### Material to process

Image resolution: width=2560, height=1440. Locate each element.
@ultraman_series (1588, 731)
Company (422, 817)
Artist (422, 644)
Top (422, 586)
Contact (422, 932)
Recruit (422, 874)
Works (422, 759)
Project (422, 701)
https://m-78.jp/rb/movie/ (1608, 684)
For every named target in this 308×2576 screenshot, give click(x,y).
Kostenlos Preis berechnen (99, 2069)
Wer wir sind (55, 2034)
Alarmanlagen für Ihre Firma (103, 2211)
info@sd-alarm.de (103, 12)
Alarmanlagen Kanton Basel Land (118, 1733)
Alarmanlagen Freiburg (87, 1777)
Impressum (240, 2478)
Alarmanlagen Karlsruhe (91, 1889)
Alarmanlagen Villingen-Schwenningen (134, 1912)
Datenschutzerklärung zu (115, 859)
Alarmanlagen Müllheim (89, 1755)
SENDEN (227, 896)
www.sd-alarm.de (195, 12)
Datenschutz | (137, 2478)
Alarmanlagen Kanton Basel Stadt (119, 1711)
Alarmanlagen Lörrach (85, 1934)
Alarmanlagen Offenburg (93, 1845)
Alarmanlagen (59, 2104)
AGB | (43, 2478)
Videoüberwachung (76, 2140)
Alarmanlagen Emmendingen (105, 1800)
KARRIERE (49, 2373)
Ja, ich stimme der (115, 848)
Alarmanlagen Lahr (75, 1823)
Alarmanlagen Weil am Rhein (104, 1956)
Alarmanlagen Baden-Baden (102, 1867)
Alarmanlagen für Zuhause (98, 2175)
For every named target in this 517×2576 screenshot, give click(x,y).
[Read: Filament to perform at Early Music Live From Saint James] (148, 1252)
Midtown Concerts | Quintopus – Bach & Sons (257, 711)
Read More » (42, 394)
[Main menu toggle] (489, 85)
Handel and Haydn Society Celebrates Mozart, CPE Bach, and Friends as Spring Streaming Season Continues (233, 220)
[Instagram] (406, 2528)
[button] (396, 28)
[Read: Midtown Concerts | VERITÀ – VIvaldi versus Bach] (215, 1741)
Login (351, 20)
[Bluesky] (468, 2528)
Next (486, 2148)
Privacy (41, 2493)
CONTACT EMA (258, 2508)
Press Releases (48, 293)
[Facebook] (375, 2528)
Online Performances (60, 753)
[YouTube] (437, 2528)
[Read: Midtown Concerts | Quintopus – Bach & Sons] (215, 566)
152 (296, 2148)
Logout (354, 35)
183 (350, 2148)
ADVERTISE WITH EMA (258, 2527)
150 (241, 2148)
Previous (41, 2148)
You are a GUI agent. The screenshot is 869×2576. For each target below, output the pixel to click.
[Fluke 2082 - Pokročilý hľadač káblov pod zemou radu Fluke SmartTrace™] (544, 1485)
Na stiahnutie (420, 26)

### What to produce
All of the material above should be repeated exactly.

### Exercise output
Image resolution: width=2560, height=1440. Locate each element.
@ultraman_series (1588, 731)
Company (422, 817)
Artist (422, 644)
Top (422, 586)
Contact (422, 932)
Recruit (422, 874)
Works (422, 759)
Project (422, 701)
https://m-78.jp/rb/movie/ (1608, 684)
For every named target in this 308×2576 screenshot, give click(x,y).
Kostenlos Preis berechnen (99, 2069)
Wer wir sind (55, 2034)
Alarmanlagen für Ihre Firma (103, 2211)
info@sd-alarm.de (103, 12)
Alarmanlagen Kanton Basel Land (118, 1733)
Alarmanlagen Freiburg (87, 1777)
Impressum (240, 2478)
Alarmanlagen Karlsruhe (91, 1889)
Alarmanlagen Villingen-Schwenningen (134, 1912)
Datenschutzerklärung zu (115, 859)
Alarmanlagen Müllheim (89, 1755)
SENDEN (227, 896)
www.sd-alarm.de (195, 12)
Datenschutz | (137, 2478)
Alarmanlagen Kanton Basel Stadt (119, 1711)
Alarmanlagen Lörrach (85, 1934)
Alarmanlagen Offenburg (93, 1845)
Alarmanlagen (59, 2104)
AGB | (43, 2478)
Videoüberwachung (76, 2140)
Alarmanlagen Emmendingen (105, 1800)
KARRIERE (49, 2373)
Ja, ich stimme der (115, 848)
Alarmanlagen Lahr (75, 1823)
Alarmanlagen Weil am Rhein (104, 1956)
Alarmanlagen Baden-Baden (102, 1867)
Alarmanlagen für Zuhause (98, 2175)
For every named target in this 517×2576 screenshot, give click(x,y).
[Read: Filament to perform at Early Music Live From Saint James] (148, 1252)
Midtown Concerts | Quintopus – Bach & Sons (257, 711)
Read More » (42, 394)
[Main menu toggle] (489, 85)
Handel and Haydn Society Celebrates Mozart, CPE Bach, and Friends as Spring Streaming Season Continues (233, 220)
[Instagram] (406, 2528)
[button] (396, 28)
[Read: Midtown Concerts | VERITÀ – VIvaldi versus Bach] (215, 1741)
Login (351, 20)
[Bluesky] (468, 2528)
Next (486, 2148)
Privacy (41, 2493)
CONTACT EMA (258, 2508)
Press Releases (48, 293)
[Facebook] (375, 2528)
Online Performances (60, 753)
[YouTube] (437, 2528)
[Read: Midtown Concerts | Quintopus – Bach & Sons] (215, 566)
152 (296, 2148)
Logout (354, 35)
183 (350, 2148)
ADVERTISE WITH EMA (258, 2527)
150 (241, 2148)
Previous (41, 2148)
You are a GUI agent. The screenshot is 869×2576. For each target below, output the pixel to click.
[Fluke 2082 - Pokročilý hľadač káblov pod zemou radu Fluke SmartTrace™] (544, 1485)
Na stiahnutie (420, 26)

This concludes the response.